---------- Record set
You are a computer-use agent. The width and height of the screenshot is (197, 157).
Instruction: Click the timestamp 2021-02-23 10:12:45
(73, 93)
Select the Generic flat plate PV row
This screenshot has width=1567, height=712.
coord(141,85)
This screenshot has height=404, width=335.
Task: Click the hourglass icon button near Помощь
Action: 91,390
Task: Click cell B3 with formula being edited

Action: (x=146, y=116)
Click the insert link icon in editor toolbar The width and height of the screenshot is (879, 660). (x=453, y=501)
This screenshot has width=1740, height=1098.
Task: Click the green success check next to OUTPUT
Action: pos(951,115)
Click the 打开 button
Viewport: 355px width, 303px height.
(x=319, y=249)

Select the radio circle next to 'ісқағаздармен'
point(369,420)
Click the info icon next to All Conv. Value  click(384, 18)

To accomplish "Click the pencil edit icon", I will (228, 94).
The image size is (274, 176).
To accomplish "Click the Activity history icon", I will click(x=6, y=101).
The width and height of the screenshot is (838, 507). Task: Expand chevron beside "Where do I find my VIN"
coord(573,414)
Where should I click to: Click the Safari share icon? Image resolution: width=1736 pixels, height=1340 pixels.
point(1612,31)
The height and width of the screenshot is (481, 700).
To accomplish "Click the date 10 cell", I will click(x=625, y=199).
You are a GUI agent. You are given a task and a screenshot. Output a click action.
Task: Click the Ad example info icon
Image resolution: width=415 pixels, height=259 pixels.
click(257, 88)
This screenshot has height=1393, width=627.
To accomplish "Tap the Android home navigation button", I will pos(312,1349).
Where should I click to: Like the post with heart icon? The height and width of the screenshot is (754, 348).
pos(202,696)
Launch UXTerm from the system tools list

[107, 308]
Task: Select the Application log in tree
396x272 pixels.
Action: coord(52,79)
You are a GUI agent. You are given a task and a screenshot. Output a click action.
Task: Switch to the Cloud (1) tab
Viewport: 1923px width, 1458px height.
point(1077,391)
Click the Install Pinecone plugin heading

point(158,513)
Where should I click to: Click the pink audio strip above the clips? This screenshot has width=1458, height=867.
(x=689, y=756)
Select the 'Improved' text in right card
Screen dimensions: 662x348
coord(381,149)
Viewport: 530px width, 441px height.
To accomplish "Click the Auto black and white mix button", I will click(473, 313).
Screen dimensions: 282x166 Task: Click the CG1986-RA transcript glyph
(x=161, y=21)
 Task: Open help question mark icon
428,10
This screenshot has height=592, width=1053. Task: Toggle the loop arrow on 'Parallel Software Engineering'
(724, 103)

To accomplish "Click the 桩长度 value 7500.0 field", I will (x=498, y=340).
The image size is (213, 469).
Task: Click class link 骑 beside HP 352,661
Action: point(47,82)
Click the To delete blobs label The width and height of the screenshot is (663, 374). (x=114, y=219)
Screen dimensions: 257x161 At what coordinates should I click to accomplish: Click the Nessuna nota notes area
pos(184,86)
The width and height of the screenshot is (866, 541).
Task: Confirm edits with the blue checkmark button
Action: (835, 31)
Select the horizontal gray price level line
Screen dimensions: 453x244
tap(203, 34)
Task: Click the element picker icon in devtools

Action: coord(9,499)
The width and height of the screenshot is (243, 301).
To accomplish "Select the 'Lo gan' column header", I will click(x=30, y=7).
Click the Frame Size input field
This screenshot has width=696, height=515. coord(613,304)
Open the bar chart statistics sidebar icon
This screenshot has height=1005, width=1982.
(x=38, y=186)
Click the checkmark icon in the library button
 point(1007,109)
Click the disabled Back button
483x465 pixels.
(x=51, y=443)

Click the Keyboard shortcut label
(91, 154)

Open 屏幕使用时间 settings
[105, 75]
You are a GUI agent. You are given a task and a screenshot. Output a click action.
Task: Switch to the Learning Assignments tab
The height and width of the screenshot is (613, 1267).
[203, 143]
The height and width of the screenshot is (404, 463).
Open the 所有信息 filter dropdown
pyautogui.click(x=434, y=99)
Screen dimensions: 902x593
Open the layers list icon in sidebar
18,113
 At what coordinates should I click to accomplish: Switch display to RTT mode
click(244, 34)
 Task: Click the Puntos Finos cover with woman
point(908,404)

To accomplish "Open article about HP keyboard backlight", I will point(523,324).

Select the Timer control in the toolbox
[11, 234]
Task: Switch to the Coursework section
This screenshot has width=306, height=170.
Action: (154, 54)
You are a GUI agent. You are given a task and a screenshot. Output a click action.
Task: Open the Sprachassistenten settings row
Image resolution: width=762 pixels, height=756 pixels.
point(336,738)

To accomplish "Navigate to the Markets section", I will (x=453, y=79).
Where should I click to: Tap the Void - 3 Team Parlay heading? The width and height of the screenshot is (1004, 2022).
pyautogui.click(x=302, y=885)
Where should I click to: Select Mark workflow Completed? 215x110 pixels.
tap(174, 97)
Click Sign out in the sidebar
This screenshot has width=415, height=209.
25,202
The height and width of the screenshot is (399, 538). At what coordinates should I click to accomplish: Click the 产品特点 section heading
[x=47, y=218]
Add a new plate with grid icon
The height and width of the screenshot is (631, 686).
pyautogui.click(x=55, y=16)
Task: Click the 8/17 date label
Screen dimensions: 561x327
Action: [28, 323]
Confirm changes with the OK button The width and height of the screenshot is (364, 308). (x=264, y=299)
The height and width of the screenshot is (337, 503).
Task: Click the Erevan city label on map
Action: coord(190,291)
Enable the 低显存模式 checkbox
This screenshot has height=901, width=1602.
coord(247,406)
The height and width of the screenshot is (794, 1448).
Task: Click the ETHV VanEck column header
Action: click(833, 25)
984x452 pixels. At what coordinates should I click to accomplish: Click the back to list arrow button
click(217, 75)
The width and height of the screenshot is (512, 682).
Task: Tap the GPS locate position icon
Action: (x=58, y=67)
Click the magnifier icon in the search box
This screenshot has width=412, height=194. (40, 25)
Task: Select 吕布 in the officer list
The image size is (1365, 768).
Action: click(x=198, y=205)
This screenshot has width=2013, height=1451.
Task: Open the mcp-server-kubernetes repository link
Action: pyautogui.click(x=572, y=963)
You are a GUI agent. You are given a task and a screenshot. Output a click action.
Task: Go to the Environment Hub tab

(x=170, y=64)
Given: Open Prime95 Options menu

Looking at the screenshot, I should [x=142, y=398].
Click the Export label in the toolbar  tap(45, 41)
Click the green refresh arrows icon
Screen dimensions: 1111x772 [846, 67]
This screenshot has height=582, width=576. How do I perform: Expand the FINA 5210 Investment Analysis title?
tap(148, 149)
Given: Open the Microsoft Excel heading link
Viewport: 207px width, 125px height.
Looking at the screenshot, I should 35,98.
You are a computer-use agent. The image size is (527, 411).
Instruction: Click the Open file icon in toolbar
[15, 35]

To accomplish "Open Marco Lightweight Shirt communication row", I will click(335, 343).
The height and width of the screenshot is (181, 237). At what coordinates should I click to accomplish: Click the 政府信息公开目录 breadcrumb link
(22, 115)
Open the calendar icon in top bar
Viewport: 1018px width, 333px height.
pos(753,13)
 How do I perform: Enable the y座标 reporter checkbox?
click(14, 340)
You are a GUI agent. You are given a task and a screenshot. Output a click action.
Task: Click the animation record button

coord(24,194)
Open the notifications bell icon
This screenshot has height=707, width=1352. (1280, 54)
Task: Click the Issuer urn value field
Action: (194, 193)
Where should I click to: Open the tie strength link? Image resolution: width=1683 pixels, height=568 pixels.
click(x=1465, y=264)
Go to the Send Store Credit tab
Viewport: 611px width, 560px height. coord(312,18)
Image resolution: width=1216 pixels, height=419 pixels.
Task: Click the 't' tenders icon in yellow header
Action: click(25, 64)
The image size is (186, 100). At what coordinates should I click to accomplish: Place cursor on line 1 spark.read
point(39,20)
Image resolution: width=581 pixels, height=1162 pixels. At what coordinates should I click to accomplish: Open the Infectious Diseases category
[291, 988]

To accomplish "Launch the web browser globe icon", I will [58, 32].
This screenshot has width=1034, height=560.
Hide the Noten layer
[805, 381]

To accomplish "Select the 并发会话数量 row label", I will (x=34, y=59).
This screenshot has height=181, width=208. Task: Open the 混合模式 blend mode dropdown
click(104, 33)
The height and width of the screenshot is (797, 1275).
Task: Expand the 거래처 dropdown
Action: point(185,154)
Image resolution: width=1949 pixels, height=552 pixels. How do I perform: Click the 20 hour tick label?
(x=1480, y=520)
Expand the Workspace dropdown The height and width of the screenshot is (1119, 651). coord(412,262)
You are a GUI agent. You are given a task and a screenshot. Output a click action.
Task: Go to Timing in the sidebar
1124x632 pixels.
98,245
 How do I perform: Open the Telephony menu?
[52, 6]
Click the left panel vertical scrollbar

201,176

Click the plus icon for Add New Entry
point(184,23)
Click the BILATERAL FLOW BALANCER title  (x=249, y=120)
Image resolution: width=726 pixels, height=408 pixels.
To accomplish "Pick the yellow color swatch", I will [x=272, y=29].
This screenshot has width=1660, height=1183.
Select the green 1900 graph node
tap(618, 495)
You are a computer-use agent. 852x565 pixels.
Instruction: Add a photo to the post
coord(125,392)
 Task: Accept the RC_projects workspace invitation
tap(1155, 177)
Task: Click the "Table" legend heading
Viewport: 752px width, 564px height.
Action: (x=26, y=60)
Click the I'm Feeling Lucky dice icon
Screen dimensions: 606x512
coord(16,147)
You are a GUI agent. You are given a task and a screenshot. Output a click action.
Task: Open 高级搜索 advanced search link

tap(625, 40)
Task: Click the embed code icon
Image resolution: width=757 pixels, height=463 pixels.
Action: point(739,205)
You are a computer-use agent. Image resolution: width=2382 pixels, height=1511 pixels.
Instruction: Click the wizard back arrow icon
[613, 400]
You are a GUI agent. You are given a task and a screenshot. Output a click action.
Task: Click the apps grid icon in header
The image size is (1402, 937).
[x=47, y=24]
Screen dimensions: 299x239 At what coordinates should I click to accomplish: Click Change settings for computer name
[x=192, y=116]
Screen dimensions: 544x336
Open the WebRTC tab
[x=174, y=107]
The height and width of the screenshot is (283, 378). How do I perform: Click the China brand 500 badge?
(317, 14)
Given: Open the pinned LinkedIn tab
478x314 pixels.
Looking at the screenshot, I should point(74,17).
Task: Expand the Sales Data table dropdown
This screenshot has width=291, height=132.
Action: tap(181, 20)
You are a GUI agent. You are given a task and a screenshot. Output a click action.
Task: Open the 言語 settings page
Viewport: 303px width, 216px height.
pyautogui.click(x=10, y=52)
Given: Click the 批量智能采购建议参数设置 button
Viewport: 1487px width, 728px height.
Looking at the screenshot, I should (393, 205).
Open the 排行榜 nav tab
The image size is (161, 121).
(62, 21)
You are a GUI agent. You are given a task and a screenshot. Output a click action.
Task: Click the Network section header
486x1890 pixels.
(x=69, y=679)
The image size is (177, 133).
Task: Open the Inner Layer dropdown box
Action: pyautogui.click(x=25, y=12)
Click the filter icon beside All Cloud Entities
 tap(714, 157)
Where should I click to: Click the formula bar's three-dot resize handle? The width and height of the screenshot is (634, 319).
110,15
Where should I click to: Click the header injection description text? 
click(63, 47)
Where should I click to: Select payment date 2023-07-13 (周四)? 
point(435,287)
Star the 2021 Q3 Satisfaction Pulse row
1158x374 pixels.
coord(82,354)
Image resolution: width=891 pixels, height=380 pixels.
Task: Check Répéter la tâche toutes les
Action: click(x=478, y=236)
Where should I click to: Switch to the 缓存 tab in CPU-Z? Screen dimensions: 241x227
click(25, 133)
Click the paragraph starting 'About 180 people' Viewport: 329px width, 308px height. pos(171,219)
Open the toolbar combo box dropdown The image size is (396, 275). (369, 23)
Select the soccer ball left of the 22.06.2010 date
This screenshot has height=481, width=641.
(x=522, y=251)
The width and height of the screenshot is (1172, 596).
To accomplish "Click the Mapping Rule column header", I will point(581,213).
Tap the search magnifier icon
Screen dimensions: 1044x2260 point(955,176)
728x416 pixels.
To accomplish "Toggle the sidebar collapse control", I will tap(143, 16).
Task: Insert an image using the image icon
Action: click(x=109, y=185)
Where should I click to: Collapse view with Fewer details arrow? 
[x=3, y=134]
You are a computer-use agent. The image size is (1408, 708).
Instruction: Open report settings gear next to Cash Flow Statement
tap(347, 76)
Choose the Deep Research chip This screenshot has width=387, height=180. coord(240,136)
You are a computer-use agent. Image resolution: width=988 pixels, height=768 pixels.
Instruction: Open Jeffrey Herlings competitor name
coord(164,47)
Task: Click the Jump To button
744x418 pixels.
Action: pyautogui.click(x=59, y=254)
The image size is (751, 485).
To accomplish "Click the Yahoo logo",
--------------------
Task instructions -
Please rewrite every line of the listing between the lines holding "Click the left panel vertical scrollbar" and "Action: (x=26, y=60)", inclusive, raising each answer coordinate by 127 and leaving the rest unchanged.

Reply -
Click the left panel vertical scrollbar

328,303

Click the plus icon for Add New Entry
point(311,150)
Click the BILATERAL FLOW BALANCER title  (x=376, y=247)
Image resolution: width=726 pixels, height=408 pixels.
To accomplish "Pick the yellow color swatch", I will [x=399, y=156].
This screenshot has width=1660, height=1183.
Select the green 1900 graph node
tap(745, 622)
You are a computer-use agent. 852x565 pixels.
Instruction: Add a photo to the post
coord(252,519)
 Task: Accept the RC_projects workspace invitation
tap(1282, 304)
Task: Click the "Table" legend heading
Viewport: 752px width, 564px height.
Action: (x=153, y=187)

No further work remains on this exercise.